**WHAT IS EXPECTED:** Give back the whole listing exactly as it is written.

**THE RECORDS:**

_ _ _ _

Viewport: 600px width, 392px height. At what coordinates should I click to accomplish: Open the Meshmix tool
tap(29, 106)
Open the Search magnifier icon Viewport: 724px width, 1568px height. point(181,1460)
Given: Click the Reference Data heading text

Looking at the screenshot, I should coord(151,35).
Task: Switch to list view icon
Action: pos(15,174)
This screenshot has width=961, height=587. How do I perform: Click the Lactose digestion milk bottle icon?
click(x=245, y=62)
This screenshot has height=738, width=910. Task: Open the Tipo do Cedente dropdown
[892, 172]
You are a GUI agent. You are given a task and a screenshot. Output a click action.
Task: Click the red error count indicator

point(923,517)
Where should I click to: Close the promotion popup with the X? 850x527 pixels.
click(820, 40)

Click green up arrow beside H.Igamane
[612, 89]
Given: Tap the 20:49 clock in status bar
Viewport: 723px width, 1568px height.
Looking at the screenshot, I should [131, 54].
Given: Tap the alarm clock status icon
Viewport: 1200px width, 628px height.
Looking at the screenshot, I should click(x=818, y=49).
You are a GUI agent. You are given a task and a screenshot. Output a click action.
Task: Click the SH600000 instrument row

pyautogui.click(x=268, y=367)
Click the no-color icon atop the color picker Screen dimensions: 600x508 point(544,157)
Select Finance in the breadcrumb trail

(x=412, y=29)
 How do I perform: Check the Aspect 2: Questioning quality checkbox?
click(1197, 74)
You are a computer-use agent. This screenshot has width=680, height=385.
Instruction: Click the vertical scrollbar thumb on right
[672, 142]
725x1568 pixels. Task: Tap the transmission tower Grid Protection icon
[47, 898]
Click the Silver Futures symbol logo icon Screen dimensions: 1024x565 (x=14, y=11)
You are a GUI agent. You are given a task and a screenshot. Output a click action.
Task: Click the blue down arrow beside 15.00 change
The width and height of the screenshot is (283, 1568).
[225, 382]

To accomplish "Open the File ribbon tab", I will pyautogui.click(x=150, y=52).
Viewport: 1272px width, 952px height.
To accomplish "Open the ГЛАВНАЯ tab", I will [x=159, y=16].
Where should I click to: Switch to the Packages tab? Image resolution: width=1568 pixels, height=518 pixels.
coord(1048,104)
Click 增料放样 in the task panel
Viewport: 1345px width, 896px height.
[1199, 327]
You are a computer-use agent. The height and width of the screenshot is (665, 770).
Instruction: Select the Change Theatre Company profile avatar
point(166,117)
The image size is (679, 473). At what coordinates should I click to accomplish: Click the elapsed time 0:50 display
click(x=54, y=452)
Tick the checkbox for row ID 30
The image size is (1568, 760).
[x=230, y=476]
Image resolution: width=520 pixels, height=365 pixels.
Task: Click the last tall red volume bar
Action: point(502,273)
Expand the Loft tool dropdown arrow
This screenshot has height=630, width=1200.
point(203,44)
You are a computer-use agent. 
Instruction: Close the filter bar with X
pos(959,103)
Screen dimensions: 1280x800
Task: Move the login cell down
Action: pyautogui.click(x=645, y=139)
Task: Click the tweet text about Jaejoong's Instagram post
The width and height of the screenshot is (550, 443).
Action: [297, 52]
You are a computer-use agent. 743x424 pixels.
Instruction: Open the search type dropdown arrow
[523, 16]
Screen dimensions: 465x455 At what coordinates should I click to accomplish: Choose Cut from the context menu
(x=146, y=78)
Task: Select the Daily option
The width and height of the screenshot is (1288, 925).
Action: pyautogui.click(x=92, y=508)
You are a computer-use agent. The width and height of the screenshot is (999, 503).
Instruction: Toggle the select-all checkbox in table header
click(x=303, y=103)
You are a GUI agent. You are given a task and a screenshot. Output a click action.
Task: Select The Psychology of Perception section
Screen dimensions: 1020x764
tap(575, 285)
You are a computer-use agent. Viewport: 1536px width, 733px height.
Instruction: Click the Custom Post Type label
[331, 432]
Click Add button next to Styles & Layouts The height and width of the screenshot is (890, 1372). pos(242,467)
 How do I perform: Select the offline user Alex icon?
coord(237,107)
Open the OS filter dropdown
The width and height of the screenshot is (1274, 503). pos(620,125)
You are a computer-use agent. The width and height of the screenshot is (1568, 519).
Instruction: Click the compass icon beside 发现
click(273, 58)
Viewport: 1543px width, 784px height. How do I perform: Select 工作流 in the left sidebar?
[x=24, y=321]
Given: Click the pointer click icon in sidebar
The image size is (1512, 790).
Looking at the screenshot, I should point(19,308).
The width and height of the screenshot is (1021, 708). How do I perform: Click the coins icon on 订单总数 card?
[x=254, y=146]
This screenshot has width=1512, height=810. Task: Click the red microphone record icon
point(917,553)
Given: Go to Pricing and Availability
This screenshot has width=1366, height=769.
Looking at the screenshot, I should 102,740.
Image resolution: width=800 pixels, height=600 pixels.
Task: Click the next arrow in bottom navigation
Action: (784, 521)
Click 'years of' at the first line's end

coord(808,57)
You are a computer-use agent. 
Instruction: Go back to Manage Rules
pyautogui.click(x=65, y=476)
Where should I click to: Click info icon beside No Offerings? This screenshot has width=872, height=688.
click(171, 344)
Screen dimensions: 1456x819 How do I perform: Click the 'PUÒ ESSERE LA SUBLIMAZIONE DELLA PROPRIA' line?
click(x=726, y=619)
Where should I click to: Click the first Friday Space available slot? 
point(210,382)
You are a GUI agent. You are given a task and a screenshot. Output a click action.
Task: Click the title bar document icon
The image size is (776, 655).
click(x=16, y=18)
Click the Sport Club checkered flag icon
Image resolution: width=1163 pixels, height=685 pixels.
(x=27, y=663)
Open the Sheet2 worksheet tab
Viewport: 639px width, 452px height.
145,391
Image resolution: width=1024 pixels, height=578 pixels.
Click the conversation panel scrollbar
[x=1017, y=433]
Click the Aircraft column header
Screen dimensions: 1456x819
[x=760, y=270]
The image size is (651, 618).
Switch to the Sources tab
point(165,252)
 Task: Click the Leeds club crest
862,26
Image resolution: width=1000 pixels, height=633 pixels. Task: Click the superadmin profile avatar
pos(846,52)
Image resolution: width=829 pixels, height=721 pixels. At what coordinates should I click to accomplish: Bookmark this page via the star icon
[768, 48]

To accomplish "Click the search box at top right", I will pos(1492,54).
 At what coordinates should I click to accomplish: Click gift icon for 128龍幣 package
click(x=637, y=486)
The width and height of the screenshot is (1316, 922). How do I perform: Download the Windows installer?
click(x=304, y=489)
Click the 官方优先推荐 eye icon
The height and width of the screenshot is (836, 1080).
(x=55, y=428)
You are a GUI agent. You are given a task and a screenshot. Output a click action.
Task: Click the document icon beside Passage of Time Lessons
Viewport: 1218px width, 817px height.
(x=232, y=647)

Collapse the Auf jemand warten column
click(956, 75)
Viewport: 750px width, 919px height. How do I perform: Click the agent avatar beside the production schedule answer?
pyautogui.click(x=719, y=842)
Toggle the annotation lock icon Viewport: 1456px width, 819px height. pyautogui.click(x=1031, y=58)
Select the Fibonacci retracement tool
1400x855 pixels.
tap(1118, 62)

_ _ _ _

**ANSWER SPACE:**
Viewport: 600px width, 392px height. At what coordinates should I click to accomplish: Open the Meshmix tool
tap(29, 106)
Open the Search magnifier icon Viewport: 724px width, 1568px height. point(181,1460)
Given: Click the Reference Data heading text

Looking at the screenshot, I should coord(151,35).
Task: Switch to list view icon
Action: pos(15,174)
This screenshot has width=961, height=587. How do I perform: Click the Lactose digestion milk bottle icon?
click(x=245, y=62)
This screenshot has height=738, width=910. Task: Open the Tipo do Cedente dropdown
[892, 172]
You are a GUI agent. You are given a task and a screenshot. Output a click action.
Task: Click the red error count indicator

point(923,517)
Where should I click to: Close the promotion popup with the X? 850x527 pixels.
click(820, 40)

Click green up arrow beside H.Igamane
[612, 89]
Given: Tap the 20:49 clock in status bar
Viewport: 723px width, 1568px height.
Looking at the screenshot, I should [131, 54].
Given: Tap the alarm clock status icon
Viewport: 1200px width, 628px height.
Looking at the screenshot, I should click(x=818, y=49).
You are a GUI agent. You are given a task and a screenshot. Output a click action.
Task: Click the SH600000 instrument row

pyautogui.click(x=268, y=367)
Click the no-color icon atop the color picker Screen dimensions: 600x508 point(544,157)
Select Finance in the breadcrumb trail

(x=412, y=29)
 How do I perform: Check the Aspect 2: Questioning quality checkbox?
click(1197, 74)
You are a computer-use agent. This screenshot has width=680, height=385.
Instruction: Click the vertical scrollbar thumb on right
[672, 142]
725x1568 pixels. Task: Tap the transmission tower Grid Protection icon
[47, 898]
Click the Silver Futures symbol logo icon Screen dimensions: 1024x565 (x=14, y=11)
You are a GUI agent. You are given a task and a screenshot. Output a click action.
Task: Click the blue down arrow beside 15.00 change
The width and height of the screenshot is (283, 1568).
[225, 382]

To accomplish "Open the File ribbon tab", I will pyautogui.click(x=150, y=52).
Viewport: 1272px width, 952px height.
To accomplish "Open the ГЛАВНАЯ tab", I will [x=159, y=16].
Where should I click to: Switch to the Packages tab? Image resolution: width=1568 pixels, height=518 pixels.
coord(1048,104)
Click 增料放样 in the task panel
Viewport: 1345px width, 896px height.
[1199, 327]
You are a computer-use agent. The height and width of the screenshot is (665, 770).
Instruction: Select the Change Theatre Company profile avatar
point(166,117)
The image size is (679, 473). At what coordinates should I click to accomplish: Click the elapsed time 0:50 display
click(x=54, y=452)
Tick the checkbox for row ID 30
The image size is (1568, 760).
[x=230, y=476]
Image resolution: width=520 pixels, height=365 pixels.
Task: Click the last tall red volume bar
Action: point(502,273)
Expand the Loft tool dropdown arrow
This screenshot has height=630, width=1200.
point(203,44)
You are a computer-use agent. 
Instruction: Close the filter bar with X
pos(959,103)
Screen dimensions: 1280x800
Task: Move the login cell down
Action: pyautogui.click(x=645, y=139)
Task: Click the tweet text about Jaejoong's Instagram post
The width and height of the screenshot is (550, 443).
Action: [297, 52]
You are a computer-use agent. 743x424 pixels.
Instruction: Open the search type dropdown arrow
[523, 16]
Screen dimensions: 465x455 At what coordinates should I click to accomplish: Choose Cut from the context menu
(x=146, y=78)
Task: Select the Daily option
The width and height of the screenshot is (1288, 925).
Action: pyautogui.click(x=92, y=508)
You are a computer-use agent. The width and height of the screenshot is (999, 503).
Instruction: Toggle the select-all checkbox in table header
click(x=303, y=103)
You are a GUI agent. You are given a task and a screenshot. Output a click action.
Task: Select The Psychology of Perception section
Screen dimensions: 1020x764
tap(575, 285)
You are a computer-use agent. Viewport: 1536px width, 733px height.
Instruction: Click the Custom Post Type label
[331, 432]
Click Add button next to Styles & Layouts The height and width of the screenshot is (890, 1372). pos(242,467)
 How do I perform: Select the offline user Alex icon?
coord(237,107)
Open the OS filter dropdown
The width and height of the screenshot is (1274, 503). pos(620,125)
You are a computer-use agent. The width and height of the screenshot is (1568, 519).
Instruction: Click the compass icon beside 发现
click(273, 58)
Viewport: 1543px width, 784px height. How do I perform: Select 工作流 in the left sidebar?
[x=24, y=321]
Given: Click the pointer click icon in sidebar
The image size is (1512, 790).
Looking at the screenshot, I should point(19,308).
The width and height of the screenshot is (1021, 708). How do I perform: Click the coins icon on 订单总数 card?
[x=254, y=146]
This screenshot has width=1512, height=810. Task: Click the red microphone record icon
point(917,553)
Given: Go to Pricing and Availability
This screenshot has width=1366, height=769.
Looking at the screenshot, I should 102,740.
Image resolution: width=800 pixels, height=600 pixels.
Task: Click the next arrow in bottom navigation
Action: (784, 521)
Click 'years of' at the first line's end

coord(808,57)
You are a computer-use agent. 
Instruction: Go back to Manage Rules
pyautogui.click(x=65, y=476)
Where should I click to: Click info icon beside No Offerings? This screenshot has width=872, height=688.
click(171, 344)
Screen dimensions: 1456x819 How do I perform: Click the 'PUÒ ESSERE LA SUBLIMAZIONE DELLA PROPRIA' line?
click(x=726, y=619)
Where should I click to: Click the first Friday Space available slot? 
point(210,382)
You are a GUI agent. You are given a task and a screenshot. Output a click action.
Task: Click the title bar document icon
The image size is (776, 655).
click(x=16, y=18)
Click the Sport Club checkered flag icon
Image resolution: width=1163 pixels, height=685 pixels.
(x=27, y=663)
Open the Sheet2 worksheet tab
Viewport: 639px width, 452px height.
145,391
Image resolution: width=1024 pixels, height=578 pixels.
Click the conversation panel scrollbar
[x=1017, y=433]
Click the Aircraft column header
Screen dimensions: 1456x819
[x=760, y=270]
The image size is (651, 618).
Switch to the Sources tab
point(165,252)
 Task: Click the Leeds club crest
862,26
Image resolution: width=1000 pixels, height=633 pixels. Task: Click the superadmin profile avatar
pos(846,52)
Image resolution: width=829 pixels, height=721 pixels. At what coordinates should I click to accomplish: Bookmark this page via the star icon
[768, 48]

To accomplish "Click the search box at top right", I will pos(1492,54).
 At what coordinates should I click to accomplish: Click gift icon for 128龍幣 package
click(x=637, y=486)
The width and height of the screenshot is (1316, 922). How do I perform: Download the Windows installer?
click(x=304, y=489)
Click the 官方优先推荐 eye icon
The height and width of the screenshot is (836, 1080).
(x=55, y=428)
You are a GUI agent. You are given a task and a screenshot. Output a click action.
Task: Click the document icon beside Passage of Time Lessons
Viewport: 1218px width, 817px height.
(x=232, y=647)

Collapse the Auf jemand warten column
click(956, 75)
Viewport: 750px width, 919px height. How do I perform: Click the agent avatar beside the production schedule answer?
pyautogui.click(x=719, y=842)
Toggle the annotation lock icon Viewport: 1456px width, 819px height. pyautogui.click(x=1031, y=58)
Select the Fibonacci retracement tool
1400x855 pixels.
tap(1118, 62)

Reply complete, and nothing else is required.